The aims of this multicentre retrospective study were to identify prognostic or therapeutic factors impacting on overall survival in patients with gliosarcoma. The analysis included all patients treated for gliosarcoma between 1998 and 2014 in seven French academic centres. Seventy-five patients with a median age of 60 years (range from 23 to 79 years) were treated with a combination of surgery (n = 66), radiotherapy (adjuvant for 64 patients and exclusive for 8 patients) and temozolomide based chemotherapy (n = 58). Median follow-up was 12 months (range from 2 to 71 months). Two-year overall survival (OS) and disease free survival rates were 12 % (95 % CI 4-20 %) and 2 % (95 % CI 0-6 %), respectively. The median OS was 13 months.

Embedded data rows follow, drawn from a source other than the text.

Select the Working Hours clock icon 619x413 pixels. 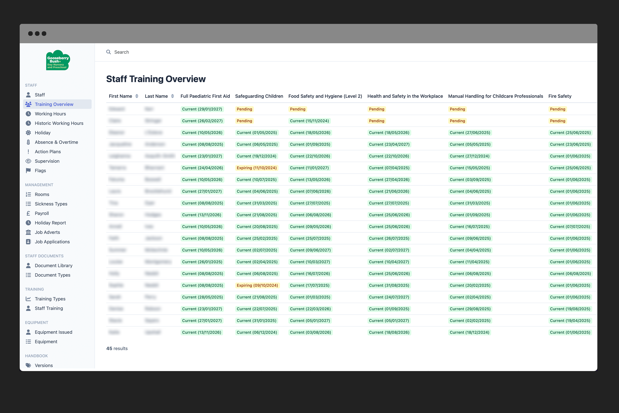(x=28, y=114)
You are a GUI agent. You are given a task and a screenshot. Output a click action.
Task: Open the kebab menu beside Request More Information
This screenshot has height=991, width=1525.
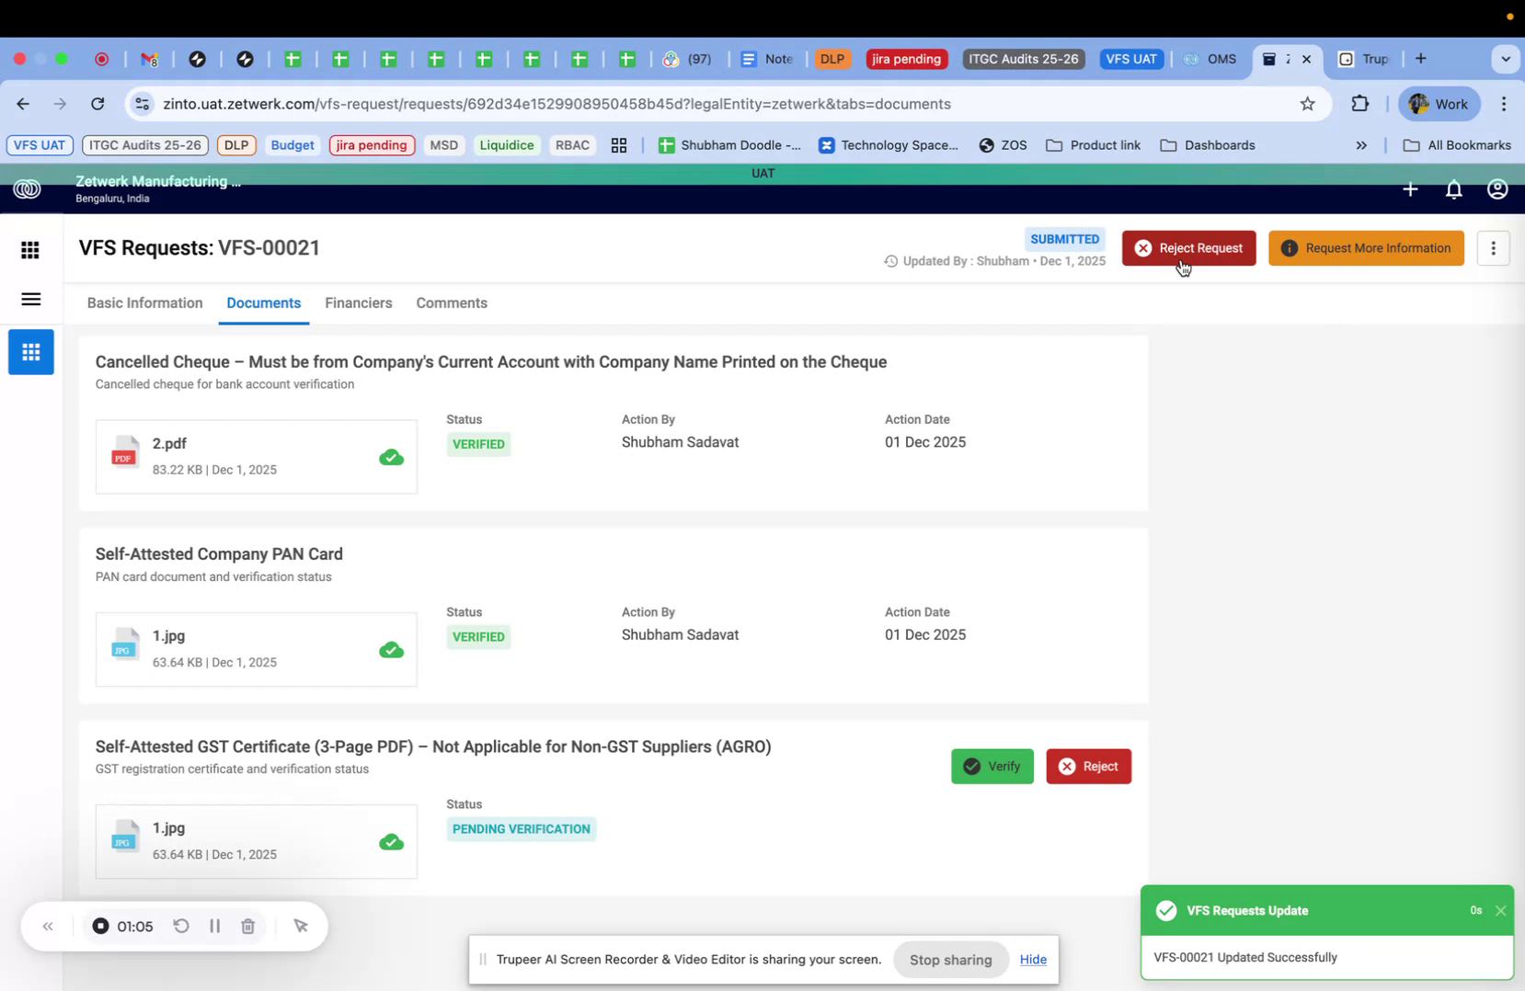click(x=1493, y=248)
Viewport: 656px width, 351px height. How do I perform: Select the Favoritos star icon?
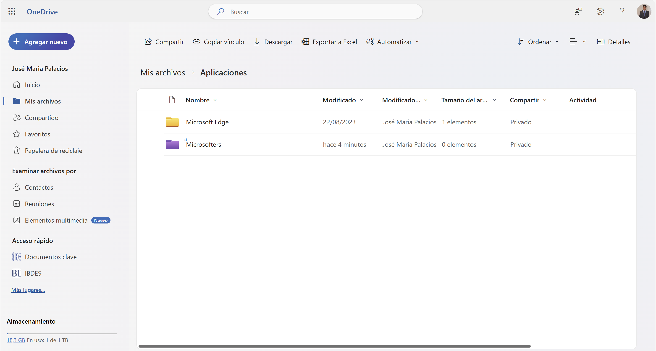[x=17, y=134]
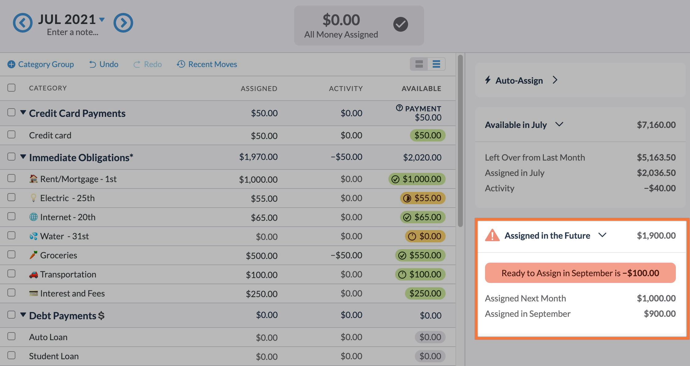Viewport: 690px width, 366px height.
Task: Select the Rent/Mortgage row checkbox
Action: [x=11, y=178]
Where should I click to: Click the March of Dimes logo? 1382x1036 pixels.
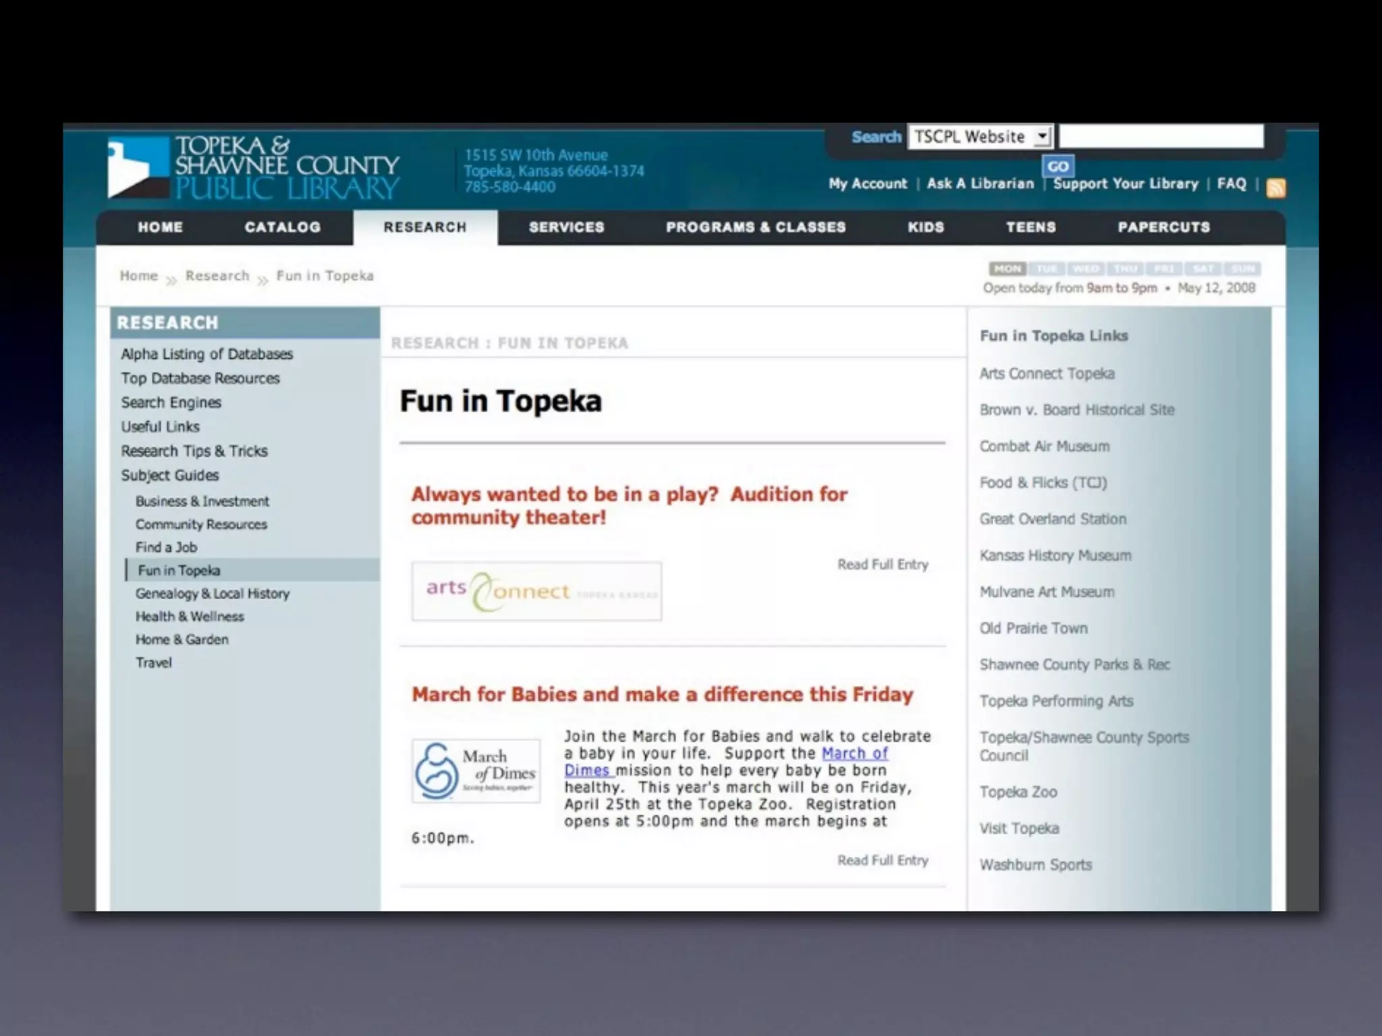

Treatment at recurrence consisted of chemotherapy (n = 38) (bevazicumab for 18 patients, repeat temozolomide for 10 patients), salvage surgery (n = 8) and radiochemotherapy (n = 1). In univariate analysis, younger age, higher total dose of radiotherapy, longer time to recurrence and treatment at recurrence significantly increased OS. In multivariate analysis, high total dose of radiotherapy (HR = 0.97, p = 0.007) and treatment at recurrence (HR = 0.28, p < 0.001) were favourable prognostic factors of OS. Radiotherapy at a minimum dose of 54 Gy and salvage treatment increased OS of gliosarcoma. Unlike glioblastoma, in our analysis, TMZ based chemotherapy was not associated with an improvement in OS compared to patients who received radiation therapy only.